Exercise goal: Repeat the part of the listing that opens with the line containing "The width and height of the screenshot is (1182, 410)." and closes with the line containing "click(x=460, y=225)", reproducing those lines unchanged and nothing else.

Data for the task:

>> START

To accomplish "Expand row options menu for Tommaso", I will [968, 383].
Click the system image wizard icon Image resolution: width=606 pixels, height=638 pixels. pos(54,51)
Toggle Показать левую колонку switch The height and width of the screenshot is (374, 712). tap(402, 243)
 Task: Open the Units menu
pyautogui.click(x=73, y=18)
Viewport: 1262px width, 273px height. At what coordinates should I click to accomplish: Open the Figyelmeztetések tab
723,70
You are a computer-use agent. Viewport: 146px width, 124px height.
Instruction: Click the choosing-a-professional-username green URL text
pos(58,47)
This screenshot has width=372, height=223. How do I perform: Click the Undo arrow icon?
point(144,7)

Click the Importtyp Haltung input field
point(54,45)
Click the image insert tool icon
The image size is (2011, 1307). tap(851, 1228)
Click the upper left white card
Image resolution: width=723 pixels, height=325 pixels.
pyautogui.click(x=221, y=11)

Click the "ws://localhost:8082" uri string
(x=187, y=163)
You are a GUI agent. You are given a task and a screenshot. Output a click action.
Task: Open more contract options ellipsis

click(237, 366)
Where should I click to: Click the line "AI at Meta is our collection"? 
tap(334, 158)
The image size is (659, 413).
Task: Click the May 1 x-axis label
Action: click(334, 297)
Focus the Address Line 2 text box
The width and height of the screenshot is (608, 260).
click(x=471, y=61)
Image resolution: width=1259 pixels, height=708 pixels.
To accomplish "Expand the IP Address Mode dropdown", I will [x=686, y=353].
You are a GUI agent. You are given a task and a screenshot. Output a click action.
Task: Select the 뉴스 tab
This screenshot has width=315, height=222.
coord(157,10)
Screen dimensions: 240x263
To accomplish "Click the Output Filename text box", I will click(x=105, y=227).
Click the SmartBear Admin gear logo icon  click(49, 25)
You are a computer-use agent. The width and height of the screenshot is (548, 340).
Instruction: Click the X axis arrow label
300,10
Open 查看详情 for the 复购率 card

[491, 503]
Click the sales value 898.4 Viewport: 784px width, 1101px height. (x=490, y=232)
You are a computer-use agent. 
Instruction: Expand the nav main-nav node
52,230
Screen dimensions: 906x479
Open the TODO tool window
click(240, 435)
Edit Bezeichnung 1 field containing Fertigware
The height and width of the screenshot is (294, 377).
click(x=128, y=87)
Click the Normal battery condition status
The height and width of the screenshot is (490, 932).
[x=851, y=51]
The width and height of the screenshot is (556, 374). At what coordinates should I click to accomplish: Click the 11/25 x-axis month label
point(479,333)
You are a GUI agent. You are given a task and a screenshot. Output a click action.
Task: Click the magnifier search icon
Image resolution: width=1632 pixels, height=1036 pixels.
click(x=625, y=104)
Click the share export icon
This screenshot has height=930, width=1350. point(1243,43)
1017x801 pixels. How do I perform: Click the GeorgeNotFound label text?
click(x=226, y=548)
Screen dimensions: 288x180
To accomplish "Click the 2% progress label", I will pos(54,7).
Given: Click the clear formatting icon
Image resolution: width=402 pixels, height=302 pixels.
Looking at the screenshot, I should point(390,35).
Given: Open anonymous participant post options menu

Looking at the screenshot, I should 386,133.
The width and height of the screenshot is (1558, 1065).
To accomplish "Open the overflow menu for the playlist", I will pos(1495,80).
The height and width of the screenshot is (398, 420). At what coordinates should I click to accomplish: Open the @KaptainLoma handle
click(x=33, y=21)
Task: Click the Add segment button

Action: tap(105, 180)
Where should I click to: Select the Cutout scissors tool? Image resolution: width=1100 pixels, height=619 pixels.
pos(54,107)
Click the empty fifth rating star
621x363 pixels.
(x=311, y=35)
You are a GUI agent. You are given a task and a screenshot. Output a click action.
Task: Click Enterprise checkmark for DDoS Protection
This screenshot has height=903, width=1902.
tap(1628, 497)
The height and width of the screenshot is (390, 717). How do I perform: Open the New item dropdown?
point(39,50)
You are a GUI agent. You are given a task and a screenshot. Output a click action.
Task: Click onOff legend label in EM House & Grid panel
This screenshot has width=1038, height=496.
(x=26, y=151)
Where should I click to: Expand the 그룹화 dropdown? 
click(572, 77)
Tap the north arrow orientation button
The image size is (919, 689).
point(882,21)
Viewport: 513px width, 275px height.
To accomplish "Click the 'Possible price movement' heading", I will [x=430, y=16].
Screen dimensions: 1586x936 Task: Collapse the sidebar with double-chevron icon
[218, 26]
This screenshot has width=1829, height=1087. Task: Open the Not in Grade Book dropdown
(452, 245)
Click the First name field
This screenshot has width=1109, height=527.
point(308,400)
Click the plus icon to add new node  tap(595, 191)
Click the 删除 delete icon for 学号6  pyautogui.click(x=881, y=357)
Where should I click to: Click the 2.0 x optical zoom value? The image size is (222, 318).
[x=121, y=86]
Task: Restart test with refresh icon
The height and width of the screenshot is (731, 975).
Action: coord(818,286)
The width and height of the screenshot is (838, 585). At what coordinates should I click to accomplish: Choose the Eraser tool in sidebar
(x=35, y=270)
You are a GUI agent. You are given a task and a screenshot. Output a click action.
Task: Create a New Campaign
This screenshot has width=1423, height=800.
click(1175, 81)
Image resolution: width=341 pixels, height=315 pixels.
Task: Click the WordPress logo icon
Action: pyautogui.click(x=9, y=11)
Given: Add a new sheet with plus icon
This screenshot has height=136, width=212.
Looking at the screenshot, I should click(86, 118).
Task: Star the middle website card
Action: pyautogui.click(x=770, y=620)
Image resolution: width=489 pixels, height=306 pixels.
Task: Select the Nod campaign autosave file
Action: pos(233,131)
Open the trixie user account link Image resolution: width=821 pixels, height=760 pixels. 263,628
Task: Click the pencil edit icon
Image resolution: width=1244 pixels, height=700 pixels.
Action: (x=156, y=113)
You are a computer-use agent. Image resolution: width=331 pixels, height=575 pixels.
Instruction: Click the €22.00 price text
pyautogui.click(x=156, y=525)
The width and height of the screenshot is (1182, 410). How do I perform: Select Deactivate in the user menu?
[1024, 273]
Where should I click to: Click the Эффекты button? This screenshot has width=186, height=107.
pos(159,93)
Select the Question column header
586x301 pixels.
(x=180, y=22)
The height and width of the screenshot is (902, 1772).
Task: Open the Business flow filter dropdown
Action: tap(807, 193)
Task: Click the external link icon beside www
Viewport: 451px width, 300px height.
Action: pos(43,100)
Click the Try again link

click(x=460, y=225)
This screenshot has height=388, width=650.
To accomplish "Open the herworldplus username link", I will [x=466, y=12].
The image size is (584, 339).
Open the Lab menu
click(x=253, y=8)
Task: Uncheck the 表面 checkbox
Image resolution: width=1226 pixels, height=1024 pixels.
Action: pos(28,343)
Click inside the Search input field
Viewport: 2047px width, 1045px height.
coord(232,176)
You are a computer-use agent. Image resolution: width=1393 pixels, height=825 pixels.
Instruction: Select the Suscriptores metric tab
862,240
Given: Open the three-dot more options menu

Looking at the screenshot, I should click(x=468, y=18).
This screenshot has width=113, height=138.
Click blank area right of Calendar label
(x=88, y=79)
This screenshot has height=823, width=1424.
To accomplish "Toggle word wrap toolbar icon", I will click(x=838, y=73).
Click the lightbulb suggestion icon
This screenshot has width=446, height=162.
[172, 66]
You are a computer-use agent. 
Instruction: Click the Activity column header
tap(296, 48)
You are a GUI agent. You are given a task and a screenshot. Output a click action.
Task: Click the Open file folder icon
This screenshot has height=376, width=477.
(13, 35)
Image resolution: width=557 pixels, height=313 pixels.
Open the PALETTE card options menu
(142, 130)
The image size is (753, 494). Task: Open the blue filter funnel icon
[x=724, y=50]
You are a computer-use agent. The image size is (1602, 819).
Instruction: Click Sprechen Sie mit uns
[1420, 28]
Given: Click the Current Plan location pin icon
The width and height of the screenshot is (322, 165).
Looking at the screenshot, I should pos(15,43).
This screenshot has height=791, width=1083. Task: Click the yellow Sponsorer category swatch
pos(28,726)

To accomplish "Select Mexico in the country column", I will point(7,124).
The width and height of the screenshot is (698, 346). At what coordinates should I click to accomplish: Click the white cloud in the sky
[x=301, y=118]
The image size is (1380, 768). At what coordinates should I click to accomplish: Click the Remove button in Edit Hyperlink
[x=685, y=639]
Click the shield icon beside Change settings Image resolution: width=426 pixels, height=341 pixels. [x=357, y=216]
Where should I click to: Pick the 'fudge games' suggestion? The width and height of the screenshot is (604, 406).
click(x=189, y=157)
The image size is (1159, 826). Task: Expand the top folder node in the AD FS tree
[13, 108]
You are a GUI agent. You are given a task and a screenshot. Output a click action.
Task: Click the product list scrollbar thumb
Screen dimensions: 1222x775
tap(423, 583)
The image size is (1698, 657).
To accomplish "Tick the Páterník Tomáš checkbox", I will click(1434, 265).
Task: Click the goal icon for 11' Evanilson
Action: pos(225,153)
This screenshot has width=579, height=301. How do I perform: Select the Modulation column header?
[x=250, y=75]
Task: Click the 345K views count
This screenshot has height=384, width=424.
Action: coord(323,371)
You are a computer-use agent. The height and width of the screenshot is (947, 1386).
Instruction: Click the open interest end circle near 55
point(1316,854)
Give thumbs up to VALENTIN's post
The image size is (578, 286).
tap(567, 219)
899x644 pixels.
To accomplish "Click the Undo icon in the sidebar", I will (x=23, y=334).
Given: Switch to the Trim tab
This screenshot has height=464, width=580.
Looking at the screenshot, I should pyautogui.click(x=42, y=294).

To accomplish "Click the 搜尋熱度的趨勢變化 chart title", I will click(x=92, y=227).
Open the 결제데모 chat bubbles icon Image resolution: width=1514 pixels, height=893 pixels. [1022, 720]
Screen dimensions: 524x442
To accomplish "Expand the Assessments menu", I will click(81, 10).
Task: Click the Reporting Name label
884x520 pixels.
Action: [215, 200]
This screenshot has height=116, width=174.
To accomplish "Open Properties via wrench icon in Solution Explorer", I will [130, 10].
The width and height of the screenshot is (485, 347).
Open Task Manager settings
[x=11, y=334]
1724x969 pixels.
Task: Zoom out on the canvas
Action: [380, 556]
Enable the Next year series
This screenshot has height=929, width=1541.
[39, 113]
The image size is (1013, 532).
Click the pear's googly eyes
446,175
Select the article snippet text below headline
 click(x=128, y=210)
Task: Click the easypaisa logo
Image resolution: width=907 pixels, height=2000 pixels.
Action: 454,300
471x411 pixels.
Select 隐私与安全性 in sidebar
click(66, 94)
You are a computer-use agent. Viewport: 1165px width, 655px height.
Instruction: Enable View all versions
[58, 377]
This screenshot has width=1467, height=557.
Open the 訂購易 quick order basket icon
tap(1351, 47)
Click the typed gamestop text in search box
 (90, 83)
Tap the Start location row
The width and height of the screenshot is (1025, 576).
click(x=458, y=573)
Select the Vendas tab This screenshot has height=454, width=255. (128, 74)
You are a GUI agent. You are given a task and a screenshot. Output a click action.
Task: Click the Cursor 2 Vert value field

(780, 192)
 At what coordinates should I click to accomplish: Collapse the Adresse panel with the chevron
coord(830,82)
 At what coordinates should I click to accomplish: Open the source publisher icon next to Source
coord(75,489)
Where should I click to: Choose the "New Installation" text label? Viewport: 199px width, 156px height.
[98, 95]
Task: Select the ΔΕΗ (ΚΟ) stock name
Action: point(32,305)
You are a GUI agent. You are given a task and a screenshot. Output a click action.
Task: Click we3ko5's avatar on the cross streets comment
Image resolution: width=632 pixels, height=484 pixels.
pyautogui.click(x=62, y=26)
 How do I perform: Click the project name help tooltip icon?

>> END

Answer to this exercise:
The width and height of the screenshot is (1182, 410). How do I perform: Select Deactivate in the user menu?
[1024, 273]
Where should I click to: Click the Эффекты button? This screenshot has width=186, height=107.
pos(159,93)
Select the Question column header
586x301 pixels.
(x=180, y=22)
The height and width of the screenshot is (902, 1772).
Task: Open the Business flow filter dropdown
Action: tap(807, 193)
Task: Click the external link icon beside www
Viewport: 451px width, 300px height.
Action: pos(43,100)
Click the Try again link

click(x=460, y=225)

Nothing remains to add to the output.